Joe Ralls, who could well have seen a straight red for his early tackle, gave the Bluebirds the lead after 20 minutes, finishing through a crowd of bodies.

Wigan’s Josh Windass missed a penalty early in the second half but the former Rangers midfielder set up Michael Jacobs to equalise before scoring himself minutes later to give the hosts the lead.

Former Latics striker Omar Bogle came off the bench for Neil Warnock’s side to level for the visitors but Wales international Lee Evans’ strike handed Wigan an opening-day win.

Chasing a record ninth promotion, Warnock would have been pleased with his side’s defensive efforts in the first half, but it was all change after the break.

Windass, who caused Cardiff captain Sean Morrison problems all afternoon, drew a foul from the centre-back soon after the restart but his spot-kick hit the post.

Minutes later the Bluebirds were forced into a change when goalkeeper Neil Etheridge went down holding his hamstring, handing summer signing Joe Day a league debut.

But it was not the bow Day would have been hoping for, the former Newport shot-stopper twice had to pick the ball out of his own net within 10 minutes as Windass made amends for his penalty miss.

Bogle replaced Madine up top for Cardiff, who were missing £5.5m summer signing striker Robert Glatzel through suspension, and made an immediate impact against the team he spent last season on loan with.

However, the Latics did not drop their heads against one of the pre-season favourites for promotion, and Newport-born Lee Evans curled home a winner from 25 yards with 15 minutes remaining.

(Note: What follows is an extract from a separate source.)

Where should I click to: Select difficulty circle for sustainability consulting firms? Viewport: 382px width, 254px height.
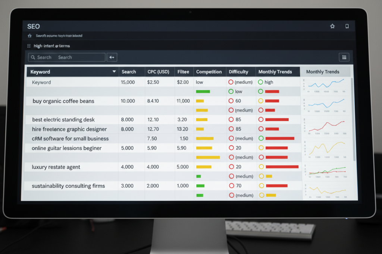point(231,186)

Wigan boss Paul Cook continues his impressive opening-day record, this victory his seventh in eight games. The only other ended in a draw.

For Warnock it is a first opening-day defeat outside the Premier League since 2002 and for Cardiff a first in 10 seasons in the second tier.

Wigan manager Paul Cook:

“If you’d asked me at 10 past three last Saturday – when we’d just gone 2-0 down at home against Burnley in our last pre-season friendly, and we couldn’t even lift a leg – that we’d win an enthralling game like this first up, I’d have taken it.

“It was two teams who were genuinely trying to win a game of football. The game had everything and sometimes as a manager, you count yourselves fortunate when you come out the right side of a game like that.

“There were so many incidents, so many talking points, and to take all three points against such a very strong team is massive for us. Whenever you go a goal down, you’d be happy to take a point. To take all three points, you’re absolutely delighted.”

Cardiff boss Neil Warnock:

“It was nothing I wasn’t expecting, we know exactly how tough this league is. You have to take your chances and I thought we had chances to kill the game. We didn’t take them and poor defending at the other end has cost us dearly.

“They scored some cracking goals, but they were poor defending from our point of view. They were preventable goals, and that’s something we have to learn from.

“I’m so disappointed because I thought it was a game we could have got three points from, never mind one.”